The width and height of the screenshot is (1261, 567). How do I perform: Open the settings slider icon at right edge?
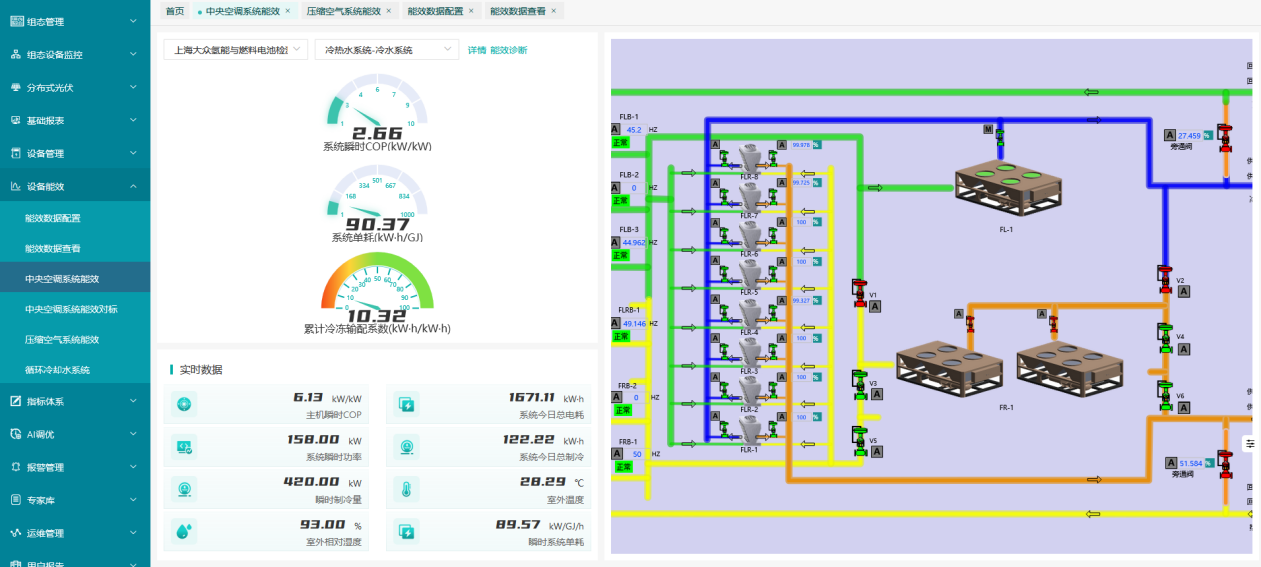[1250, 443]

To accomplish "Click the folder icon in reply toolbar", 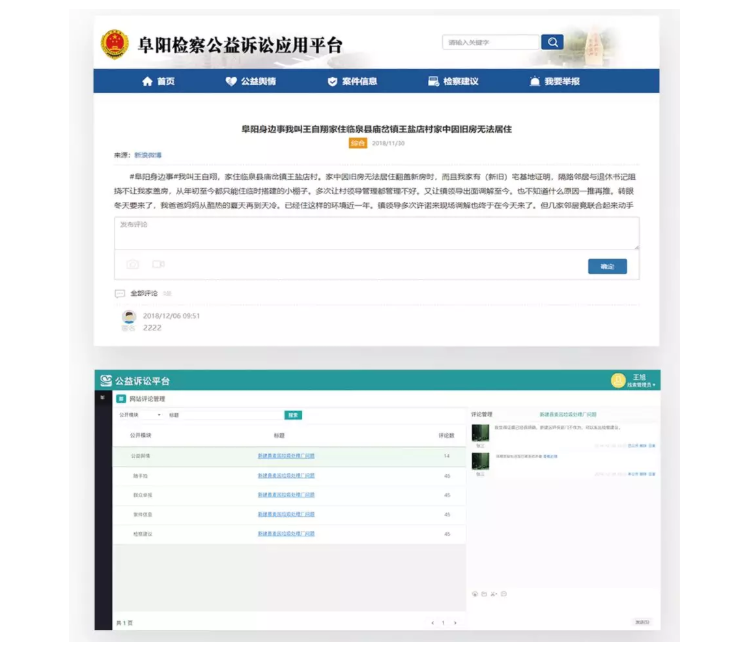I will [484, 594].
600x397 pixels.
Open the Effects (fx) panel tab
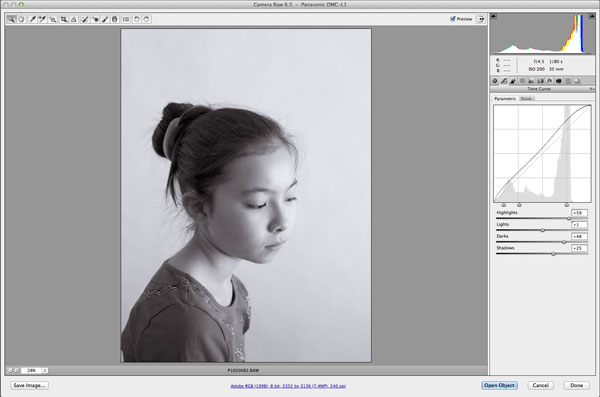tap(549, 81)
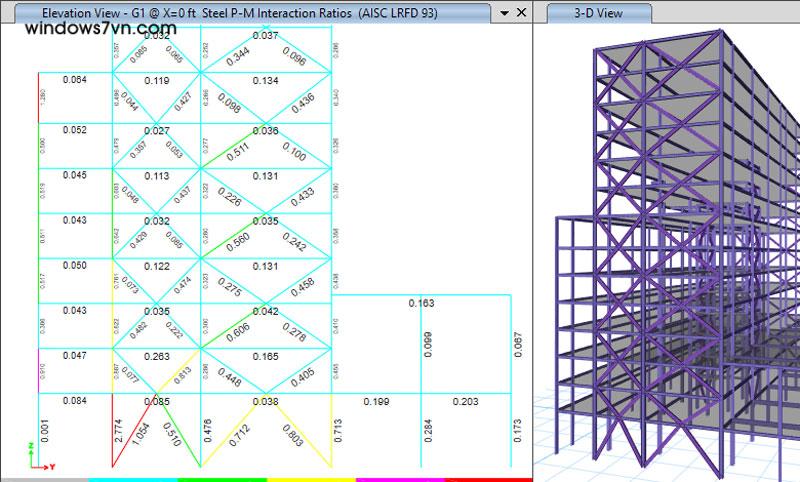The height and width of the screenshot is (482, 800).
Task: Click the yellow segment of the ratio legend
Action: pos(311,479)
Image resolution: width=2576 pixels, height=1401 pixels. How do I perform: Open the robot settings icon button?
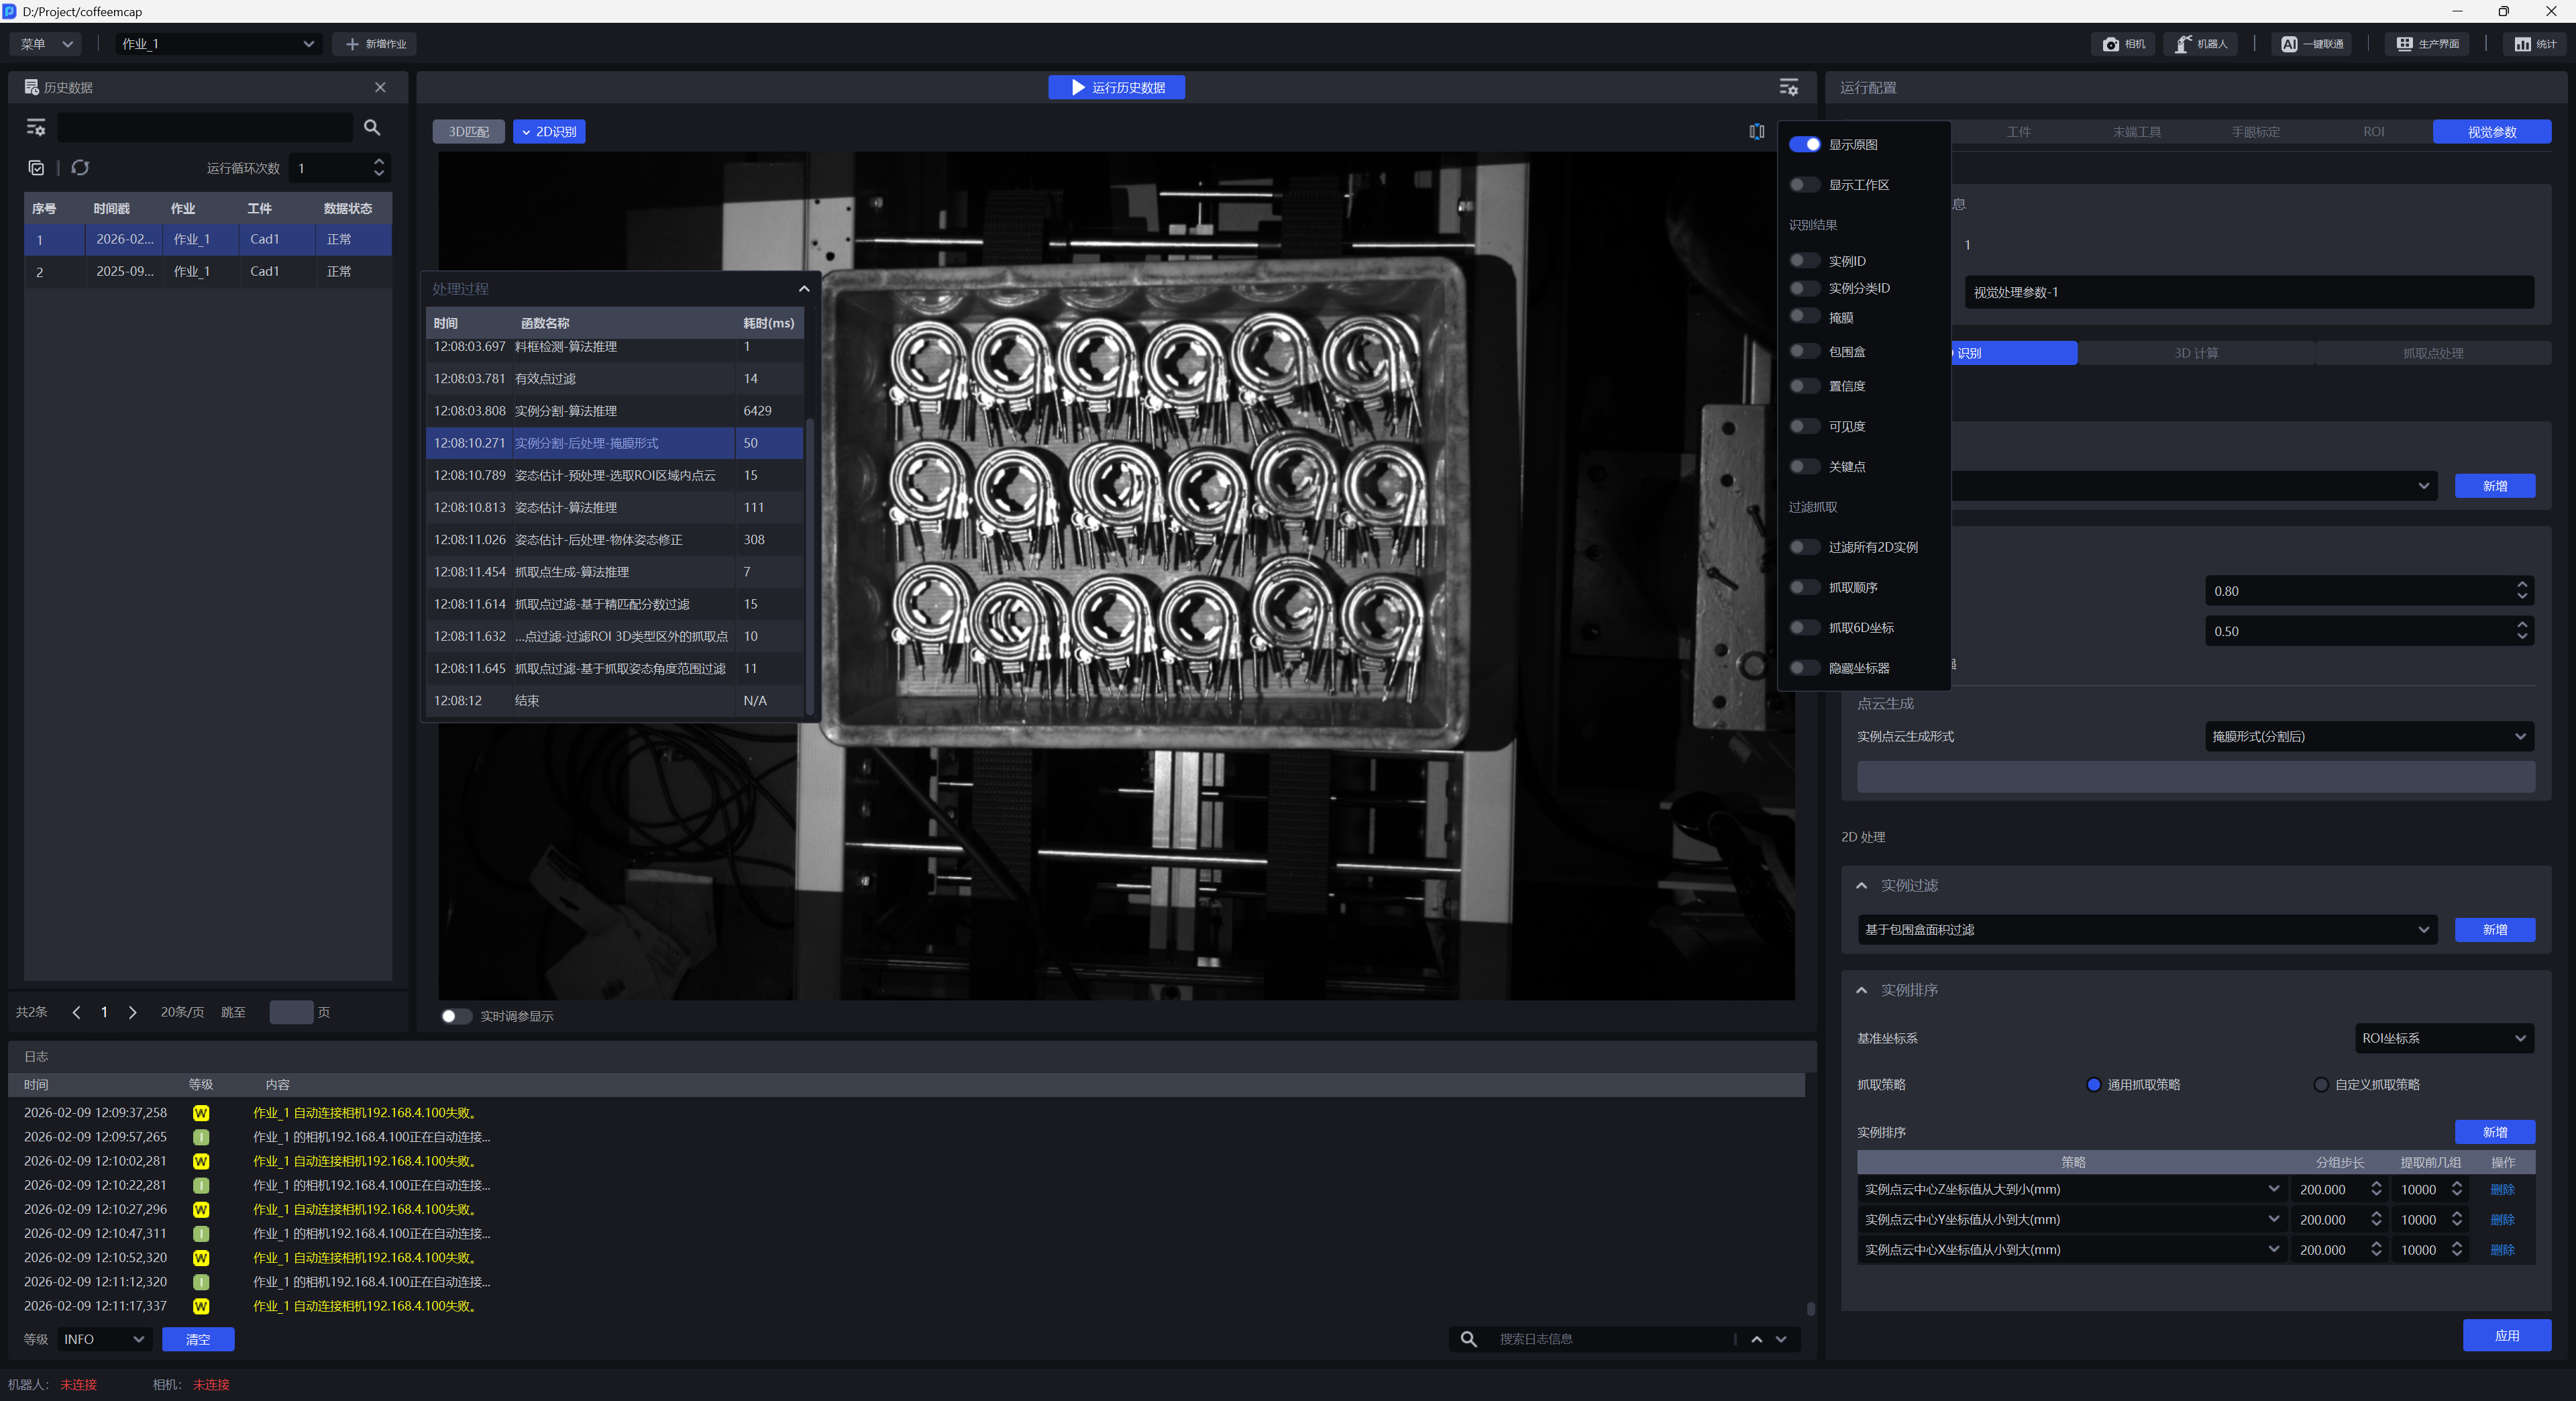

> **Objective**
Reproduce the items from the line holding "600x397 pixels." through the end of the items, inclusive, without the pictures.

> **Answer for the task**
600x397 pixels.
Open the Effects (fx) panel tab
tap(549, 81)
The height and width of the screenshot is (482, 800).
Task: Click the yellow segment of the ratio legend
Action: pos(311,479)
Image resolution: width=2576 pixels, height=1401 pixels. How do I perform: Open the robot settings icon button?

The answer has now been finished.